Exercise prompt: Rewrite the part of the records that opens with the line containing "Click the 宝盈风险控制系统 header" and closes with the line containing "(x=400, y=743)", replacing "header" with "heading" and leaving everything else unchanged. Give only that part, and leave the pictures out.

---------- Data ----------

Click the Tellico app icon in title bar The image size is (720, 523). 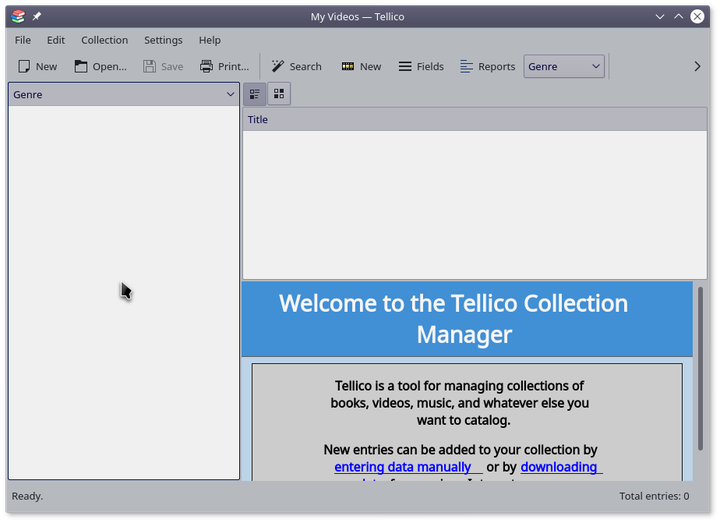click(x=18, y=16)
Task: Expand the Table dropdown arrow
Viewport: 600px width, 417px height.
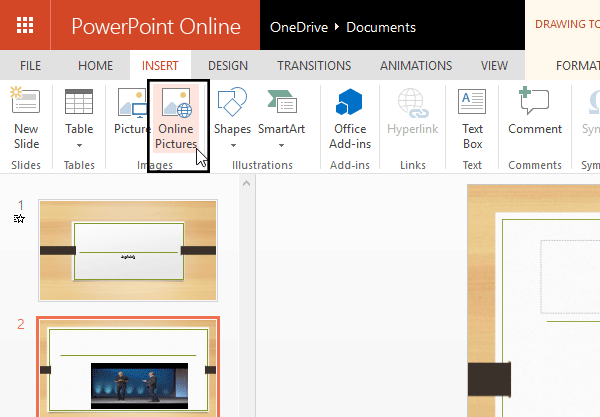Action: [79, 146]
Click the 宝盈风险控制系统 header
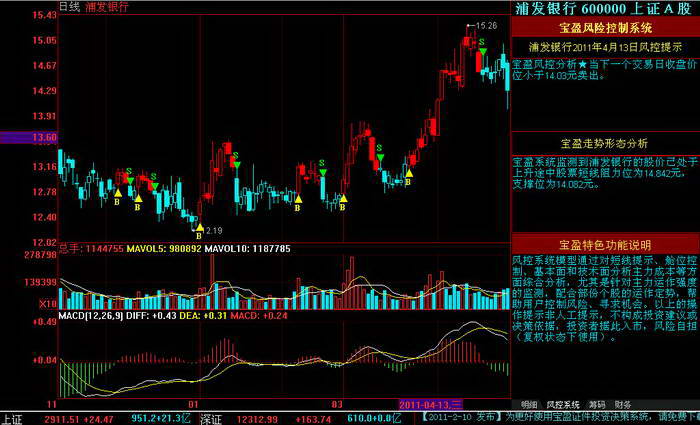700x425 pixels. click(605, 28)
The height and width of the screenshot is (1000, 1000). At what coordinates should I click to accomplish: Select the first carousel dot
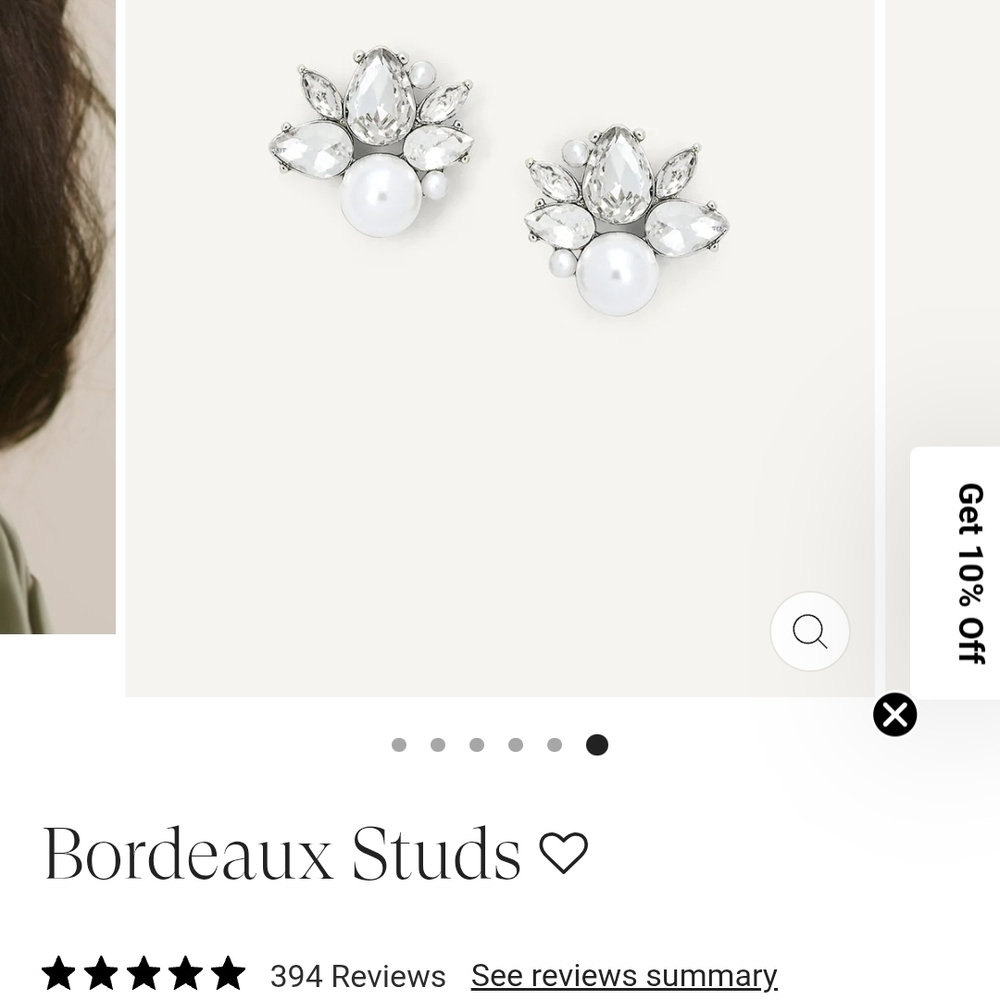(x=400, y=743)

----------
---------- Data ----------

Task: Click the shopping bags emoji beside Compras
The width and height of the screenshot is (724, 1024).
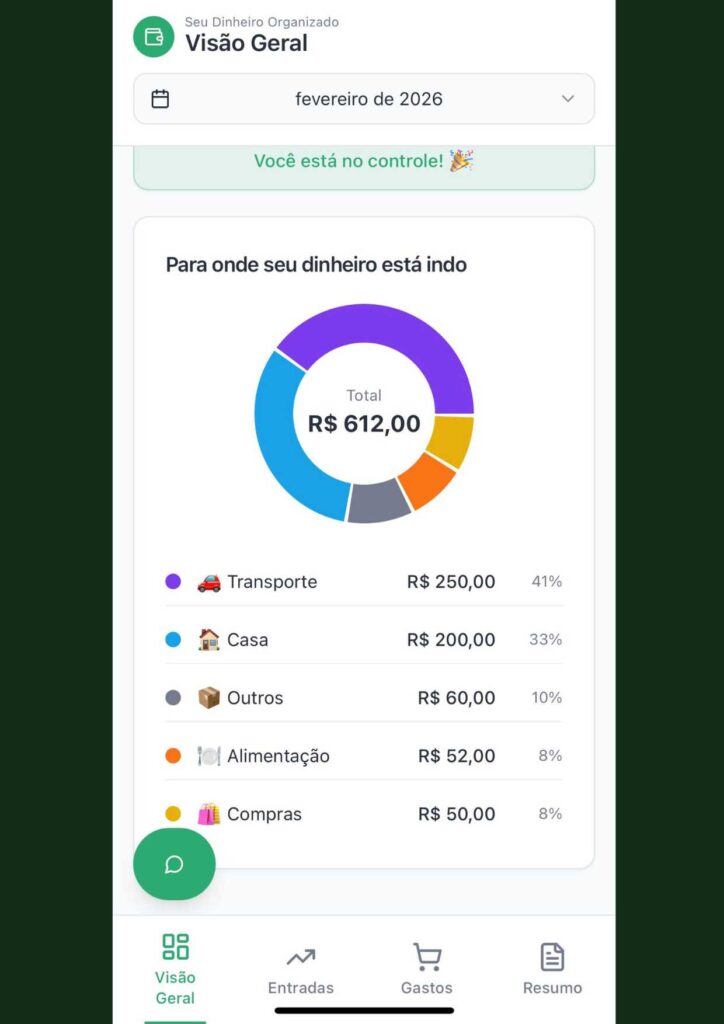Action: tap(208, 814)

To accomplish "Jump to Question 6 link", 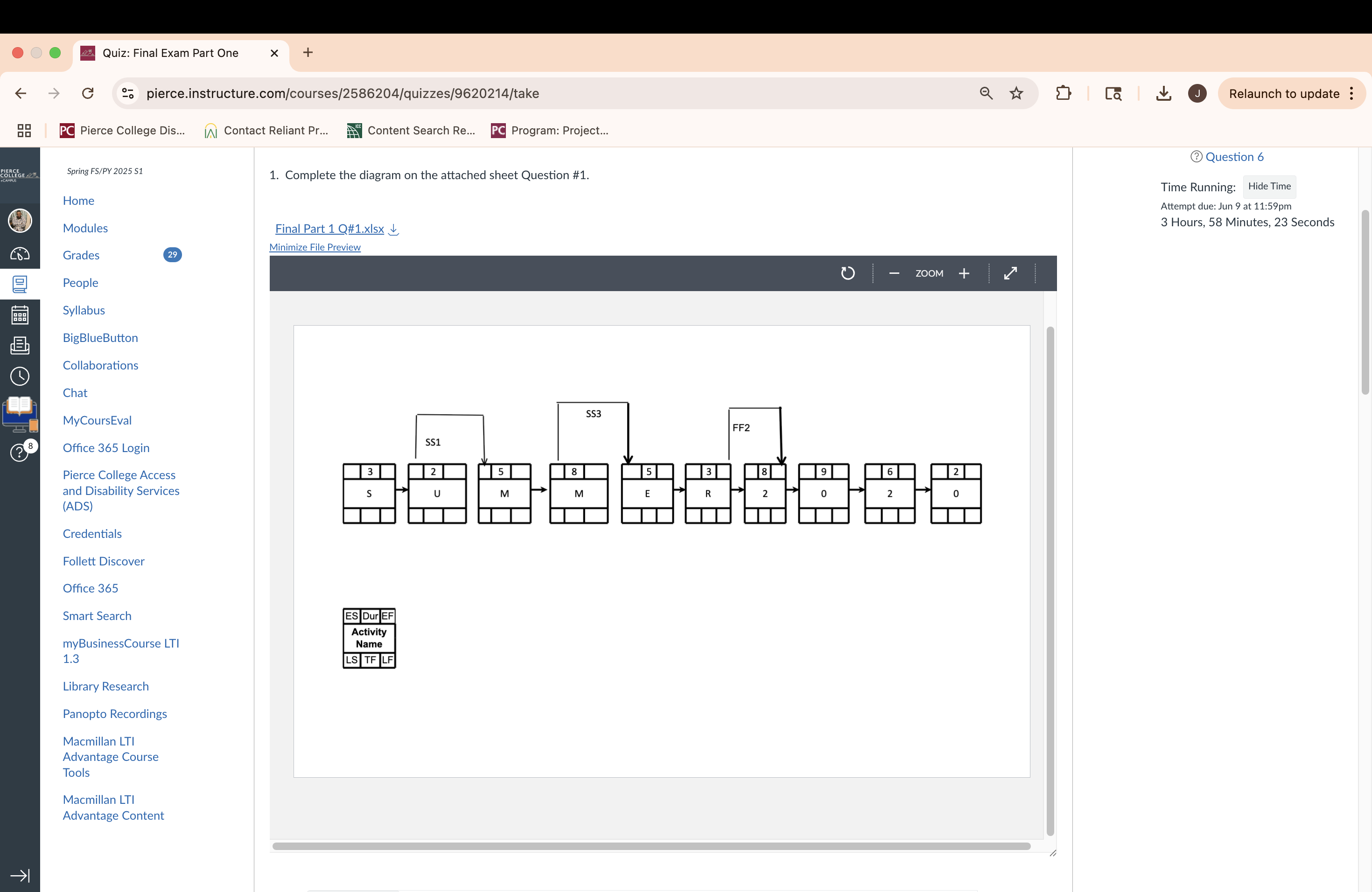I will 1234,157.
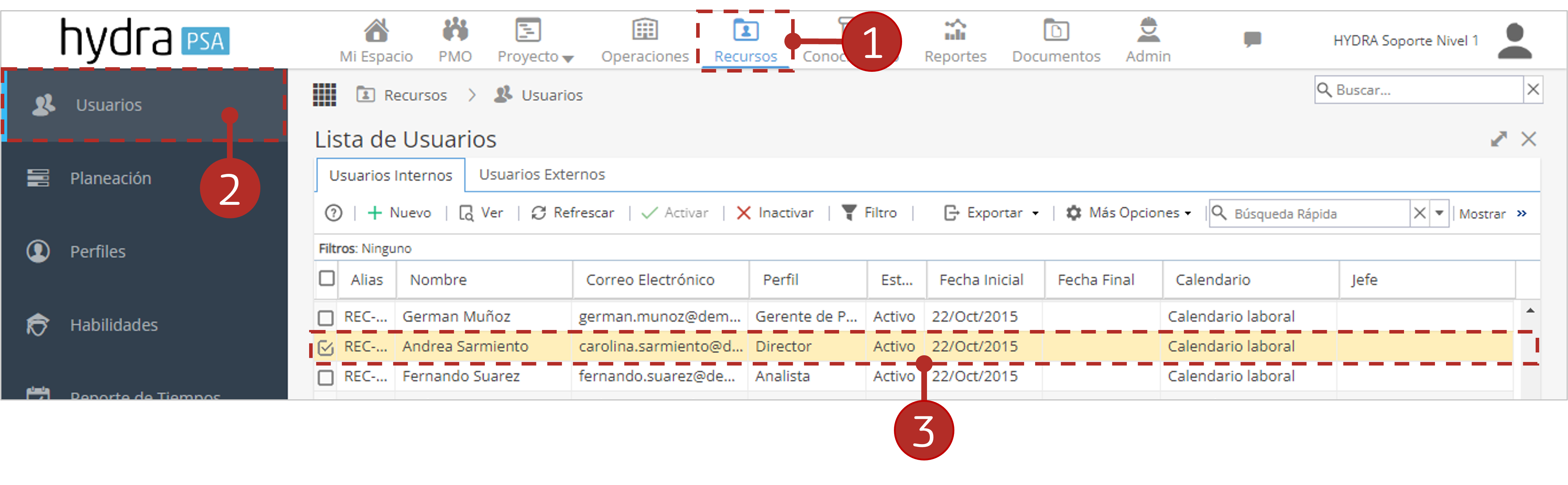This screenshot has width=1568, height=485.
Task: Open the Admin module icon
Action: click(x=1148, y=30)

----------

Solution to this task:
Click the 宝盈风险控制系统 heading
700x425 pixels. click(605, 28)
The height and width of the screenshot is (1000, 1000). At what coordinates should I click to accomplish: Select the first carousel dot
(x=400, y=743)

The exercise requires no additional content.